* [Stated task] Arrange every line of the material below as a JSON list of strings, one string per line, omitting any blank lines.

* [Task data]
==*==
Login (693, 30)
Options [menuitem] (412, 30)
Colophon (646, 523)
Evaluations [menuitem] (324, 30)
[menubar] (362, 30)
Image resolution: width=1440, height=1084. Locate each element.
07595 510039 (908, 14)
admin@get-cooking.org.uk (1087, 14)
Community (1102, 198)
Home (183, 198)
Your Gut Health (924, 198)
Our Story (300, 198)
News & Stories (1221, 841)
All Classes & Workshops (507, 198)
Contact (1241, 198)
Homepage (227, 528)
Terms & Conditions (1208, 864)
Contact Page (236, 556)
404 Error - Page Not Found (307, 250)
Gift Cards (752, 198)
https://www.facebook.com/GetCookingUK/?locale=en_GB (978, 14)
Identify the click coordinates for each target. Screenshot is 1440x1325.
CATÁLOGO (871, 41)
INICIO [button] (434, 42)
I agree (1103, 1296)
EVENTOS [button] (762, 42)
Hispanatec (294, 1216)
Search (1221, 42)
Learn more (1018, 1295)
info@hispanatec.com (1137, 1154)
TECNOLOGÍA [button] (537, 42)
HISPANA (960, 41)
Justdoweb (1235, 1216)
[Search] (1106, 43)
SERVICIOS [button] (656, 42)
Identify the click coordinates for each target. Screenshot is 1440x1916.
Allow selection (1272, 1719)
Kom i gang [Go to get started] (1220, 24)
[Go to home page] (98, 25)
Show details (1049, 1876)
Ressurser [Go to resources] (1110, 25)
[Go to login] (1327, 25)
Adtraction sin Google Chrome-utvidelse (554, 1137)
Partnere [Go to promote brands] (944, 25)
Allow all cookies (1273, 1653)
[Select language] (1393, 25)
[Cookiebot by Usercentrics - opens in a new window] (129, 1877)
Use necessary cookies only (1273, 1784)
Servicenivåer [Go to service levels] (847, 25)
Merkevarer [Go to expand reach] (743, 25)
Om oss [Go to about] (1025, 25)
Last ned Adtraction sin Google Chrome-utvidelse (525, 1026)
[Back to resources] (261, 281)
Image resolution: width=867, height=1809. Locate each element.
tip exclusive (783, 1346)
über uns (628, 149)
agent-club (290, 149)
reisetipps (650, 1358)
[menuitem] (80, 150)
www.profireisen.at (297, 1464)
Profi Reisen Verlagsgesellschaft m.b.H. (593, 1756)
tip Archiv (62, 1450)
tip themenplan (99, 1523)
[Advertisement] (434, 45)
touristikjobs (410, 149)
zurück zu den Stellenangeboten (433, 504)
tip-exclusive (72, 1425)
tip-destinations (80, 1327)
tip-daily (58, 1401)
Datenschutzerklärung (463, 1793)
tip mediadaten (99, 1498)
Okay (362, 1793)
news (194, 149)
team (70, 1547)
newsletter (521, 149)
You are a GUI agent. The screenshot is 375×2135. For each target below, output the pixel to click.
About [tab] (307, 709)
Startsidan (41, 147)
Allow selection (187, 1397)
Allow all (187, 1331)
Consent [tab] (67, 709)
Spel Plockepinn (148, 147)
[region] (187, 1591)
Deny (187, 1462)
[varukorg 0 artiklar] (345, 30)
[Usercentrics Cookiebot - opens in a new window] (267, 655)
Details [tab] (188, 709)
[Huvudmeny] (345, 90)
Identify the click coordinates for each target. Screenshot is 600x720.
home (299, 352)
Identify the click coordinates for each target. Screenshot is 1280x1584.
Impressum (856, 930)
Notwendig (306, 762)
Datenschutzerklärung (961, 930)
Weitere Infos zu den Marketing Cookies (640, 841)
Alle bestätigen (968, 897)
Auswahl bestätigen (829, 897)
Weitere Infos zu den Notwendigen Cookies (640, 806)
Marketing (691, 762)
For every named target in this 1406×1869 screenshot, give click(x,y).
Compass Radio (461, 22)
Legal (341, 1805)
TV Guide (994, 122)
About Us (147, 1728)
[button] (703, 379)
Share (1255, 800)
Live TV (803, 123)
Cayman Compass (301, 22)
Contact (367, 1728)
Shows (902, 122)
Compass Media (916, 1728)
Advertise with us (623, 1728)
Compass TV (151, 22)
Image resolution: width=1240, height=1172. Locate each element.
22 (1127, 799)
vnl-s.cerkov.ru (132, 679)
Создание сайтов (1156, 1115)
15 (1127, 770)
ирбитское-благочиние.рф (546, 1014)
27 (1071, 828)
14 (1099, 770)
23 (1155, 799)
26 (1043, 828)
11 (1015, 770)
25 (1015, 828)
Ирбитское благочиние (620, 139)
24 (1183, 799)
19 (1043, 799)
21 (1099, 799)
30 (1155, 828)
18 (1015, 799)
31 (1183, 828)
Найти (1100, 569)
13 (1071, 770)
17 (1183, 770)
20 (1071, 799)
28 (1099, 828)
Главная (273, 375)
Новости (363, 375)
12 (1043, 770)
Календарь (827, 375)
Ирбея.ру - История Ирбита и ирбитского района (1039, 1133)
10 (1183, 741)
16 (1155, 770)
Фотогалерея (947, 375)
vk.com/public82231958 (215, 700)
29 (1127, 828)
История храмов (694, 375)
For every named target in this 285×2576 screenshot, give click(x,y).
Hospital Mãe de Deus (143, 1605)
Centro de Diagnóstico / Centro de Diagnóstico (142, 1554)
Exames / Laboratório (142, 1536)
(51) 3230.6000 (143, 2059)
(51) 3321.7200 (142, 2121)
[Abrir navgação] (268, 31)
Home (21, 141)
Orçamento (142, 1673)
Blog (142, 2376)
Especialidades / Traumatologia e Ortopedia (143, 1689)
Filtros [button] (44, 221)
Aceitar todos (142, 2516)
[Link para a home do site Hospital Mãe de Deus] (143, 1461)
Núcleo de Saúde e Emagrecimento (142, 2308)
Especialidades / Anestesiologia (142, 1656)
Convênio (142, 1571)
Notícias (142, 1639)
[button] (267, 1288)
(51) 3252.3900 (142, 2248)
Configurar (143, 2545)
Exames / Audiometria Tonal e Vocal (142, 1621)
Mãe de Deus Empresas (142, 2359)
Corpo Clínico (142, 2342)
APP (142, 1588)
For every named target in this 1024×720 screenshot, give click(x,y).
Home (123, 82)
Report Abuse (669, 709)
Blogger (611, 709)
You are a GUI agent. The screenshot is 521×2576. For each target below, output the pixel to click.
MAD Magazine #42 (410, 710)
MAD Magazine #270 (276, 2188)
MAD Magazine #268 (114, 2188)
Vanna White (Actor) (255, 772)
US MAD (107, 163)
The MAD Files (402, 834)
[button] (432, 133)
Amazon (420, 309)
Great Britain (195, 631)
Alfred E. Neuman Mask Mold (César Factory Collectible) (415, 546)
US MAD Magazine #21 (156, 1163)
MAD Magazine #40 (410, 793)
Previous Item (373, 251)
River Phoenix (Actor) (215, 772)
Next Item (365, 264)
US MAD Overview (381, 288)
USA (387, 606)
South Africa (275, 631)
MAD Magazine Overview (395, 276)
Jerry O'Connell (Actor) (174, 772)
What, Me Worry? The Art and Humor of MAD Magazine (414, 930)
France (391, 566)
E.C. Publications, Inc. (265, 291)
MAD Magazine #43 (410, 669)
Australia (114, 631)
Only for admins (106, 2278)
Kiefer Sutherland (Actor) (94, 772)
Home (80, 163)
==*==
* [Response to the task]
[
  "Login (693, 30)",
  "Options [menuitem] (412, 30)",
  "Colophon (646, 523)",
  "Evaluations [menuitem] (324, 30)",
  "[menubar] (362, 30)",
  "Image resolution: width=1440, height=1084. Locate each element.",
  "07595 510039 (908, 14)",
  "admin@get-cooking.org.uk (1087, 14)",
  "Community (1102, 198)",
  "Home (183, 198)",
  "Your Gut Health (924, 198)",
  "Our Story (300, 198)",
  "News & Stories (1221, 841)",
  "All Classes & Workshops (507, 198)",
  "Contact (1241, 198)",
  "Homepage (227, 528)",
  "Terms & Conditions (1208, 864)",
  "Contact Page (236, 556)",
  "404 Error - Page Not Found (307, 250)",
  "Gift Cards (752, 198)",
  "https://www.facebook.com/GetCookingUK/?locale=en_GB (978, 14)",
  "Identify the click coordinates for each target. Screenshot is 1440x1325.",
  "CATÁLOGO (871, 41)",
  "INICIO [button] (434, 42)",
  "I agree (1103, 1296)",
  "EVENTOS [button] (762, 42)",
  "Hispanatec (294, 1216)",
  "Search (1221, 42)",
  "Learn more (1018, 1295)",
  "info@hispanatec.com (1137, 1154)",
  "TECNOLOGÍA [button] (537, 42)",
  "HISPANA (960, 41)",
  "Justdoweb (1235, 1216)",
  "[Search] (1106, 43)",
  "SERVICIOS [button] (656, 42)",
  "Identify the click coordinates for each target. Screenshot is 1440x1916.",
  "Allow selection (1272, 1719)",
  "Kom i gang [Go to get started] (1220, 24)",
  "[Go to home page] (98, 25)",
  "Show details (1049, 1876)",
  "Ressurser [Go to resources] (1110, 25)",
  "[Go to login] (1327, 25)",
  "Adtraction sin Google Chrome-utvidelse (554, 1137)",
  "Partnere [Go to promote brands] (944, 25)",
  "Allow all cookies (1273, 1653)",
  "[Select language] (1393, 25)",
  "[Cookiebot by Usercentrics - opens in a new window] (129, 1877)",
  "Use necessary cookies only (1273, 1784)",
  "Servicenivåer [Go to service levels] (847, 25)",
  "Merkevarer [Go to expand reach] (743, 25)",
  "Om oss [Go to about] (1025, 25)",
  "Last ned Adtraction sin Google Chrome-utvidelse (525, 1026)",
  "[Back to resources] (261, 281)",
  "Image resolution: width=867, height=1809. Locate each element.",
  "tip exclusive (783, 1346)",
  "über uns (628, 149)",
  "agent-club (290, 149)",
  "reisetipps (650, 1358)",
  "[menuitem] (80, 150)",
  "www.profireisen.at (297, 1464)",
  "Profi Reisen Verlagsgesellschaft m.b.H. (593, 1756)",
  "tip Archiv (62, 1450)",
  "tip themenplan (99, 1523)",
  "[Advertisement] (434, 45)",
  "touristikjobs (410, 149)",
  "zurück zu den Stellenangeboten (433, 504)",
  "tip-exclusive (72, 1425)",
  "tip-destinations (80, 1327)",
  "tip-daily (58, 1401)",
  "Datenschutzerklärung (463, 1793)",
  "tip mediadaten (99, 1498)",
  "Okay (362, 1793)",
  "news (194, 149)",
  "team (70, 1547)",
  "newsletter (521, 149)",
  "You are a GUI agent. The screenshot is 375×2135. For each target below, output the pixel to click.",
  "About [tab] (307, 709)",
  "Startsidan (41, 147)",
  "Allow selection (187, 1397)",
  "Allow all (187, 1331)",
  "Consent [tab] (67, 709)",
  "Spel Plockepinn (148, 147)",
  "[region] (187, 1591)",
  "Deny (187, 1462)",
  "[varukorg 0 artiklar] (345, 30)",
  "[Usercentrics Cookiebot - opens in a new window] (267, 655)",
  "Details [tab] (188, 709)",
  "[Huvudmeny] (345, 90)",
  "Identify the click coordinates for each target. Screenshot is 600x720.",
  "home (299, 352)",
  "Identify the click coordinates for each target. Screenshot is 1280x1584.",
  "Impressum (856, 930)",
  "Notwendig (306, 762)",
  "Datenschutzerklärung (961, 930)",
  "Weitere Infos zu den Marketing Cookies (640, 841)",
  "Alle bestätigen (968, 897)",
  "Auswahl bestätigen (829, 897)",
  "Weitere Infos zu den Notwendigen Cookies (640, 806)",
  "Marketing (691, 762)",
  "For every named target in this 1406×1869 screenshot, give click(x,y).",
  "Compass Radio (461, 22)",
  "Legal (341, 1805)",
  "TV Guide (994, 122)",
  "About Us (147, 1728)",
  "[button] (703, 379)",
  "Share (1255, 800)",
  "Live TV (803, 123)",
  "Cayman Compass (301, 22)",
  "Contact (367, 1728)",
  "Shows (902, 122)",
  "Compass Media (916, 1728)",
  "Advertise with us (623, 1728)",
  "Compass TV (151, 22)",
  "Image resolution: width=1240, height=1172. Locate each element.",
  "22 (1127, 799)",
  "vnl-s.cerkov.ru (132, 679)",
  "Создание сайтов (1156, 1115)",
  "15 (1127, 770)",
  "ирбитское-благочиние.рф (546, 1014)",
  "27 (1071, 828)",
  "14 (1099, 770)",
  "23 (1155, 799)",
  "26 (1043, 828)",
  "11 (1015, 770)",
  "25 (1015, 828)",
  "Ирбитское благочиние (620, 139)",
  "24 (1183, 799)",
  "19 (1043, 799)",
  "21 (1099, 799)",
  "30 (1155, 828)",
  "18 (1015, 799)",
  "31 (1183, 828)",
  "Найти (1100, 569)",
  "13 (1071, 770)",
  "17 (1183, 770)",
  "20 (1071, 799)",
  "28 (1099, 828)",
  "Главная (273, 375)",
  "Новости (363, 375)",
  "12 (1043, 770)",
  "Календарь (827, 375)",
  "Ирбея.ру - История Ирбита и ирбитского района (1039, 1133)",
  "10 (1183, 741)",
  "16 (1155, 770)",
  "Фотогалерея (947, 375)",
  "vk.com/public82231958 (215, 700)",
  "29 (1127, 828)",
  "История храмов (694, 375)",
  "For every named target in this 285×2576 screenshot, give click(x,y).",
  "Hospital Mãe de Deus (143, 1605)",
  "Centro de Diagnóstico / Centro de Diagnóstico (142, 1554)",
  "Exames / Laboratório (142, 1536)",
  "(51) 3230.6000 (143, 2059)",
  "(51) 3321.7200 (142, 2121)",
  "[Abrir navgação] (268, 31)",
  "Home (21, 141)",
  "Orçamento (142, 1673)",
  "Blog (142, 2376)",
  "Especialidades / Traumatologia e Ortopedia (143, 1689)",
  "Filtros [button] (44, 221)",
  "Aceitar todos (142, 2516)",
  "[Link para a home do site Hospital Mãe de Deus] (143, 1461)",
  "Núcleo de Saúde e Emagrecimento (142, 2308)",
  "Especialidades / Anestesiologia (142, 1656)",
  "Convênio (142, 1571)",
  "Notícias (142, 1639)",
  "[button] (267, 1288)",
  "(51) 3252.3900 (142, 2248)",
  "Configurar (143, 2545)",
  "Exames / Audiometria Tonal e Vocal (142, 1621)",
  "Mãe de Deus Empresas (142, 2359)",
  "Corpo Clínico (142, 2342)",
  "APP (142, 1588)",
  "For every named target in this 1024×720 screenshot, give click(x,y).",
  "Home (123, 82)",
  "Report Abuse (669, 709)",
  "Blogger (611, 709)",
  "You are a GUI agent. The screenshot is 521×2576. For each target below, output the pixel to click.",
  "MAD Magazine #42 (410, 710)",
  "MAD Magazine #270 (276, 2188)",
  "MAD Magazine #268 (114, 2188)",
  "Vanna White (Actor) (255, 772)",
  "US MAD (107, 163)",
  "The MAD Files (402, 834)",
  "[button] (432, 133)",
  "Amazon (420, 309)",
  "Great Britain (195, 631)",
  "Alfred E. Neuman Mask Mold (César Factory Collectible) (415, 546)",
  "US MAD Magazine #21 (156, 1163)",
  "MAD Magazine #40 (410, 793)",
  "Previous Item (373, 251)",
  "River Phoenix (Actor) (215, 772)",
  "Next Item (365, 264)",
  "US MAD Overview (381, 288)",
  "USA (387, 606)",
  "South Africa (275, 631)",
  "MAD Magazine Overview (395, 276)",
  "Jerry O'Connell (Actor) (174, 772)",
  "What, Me Worry? The Art and Humor of MAD Magazine (414, 930)",
  "France (391, 566)",
  "E.C. Publications, Inc. (265, 291)",
  "MAD Magazine #43 (410, 669)",
  "Australia (114, 631)",
  "Only for admins (106, 2278)",
  "Kiefer Sutherland (Actor) (94, 772)",
  "Home (80, 163)"
]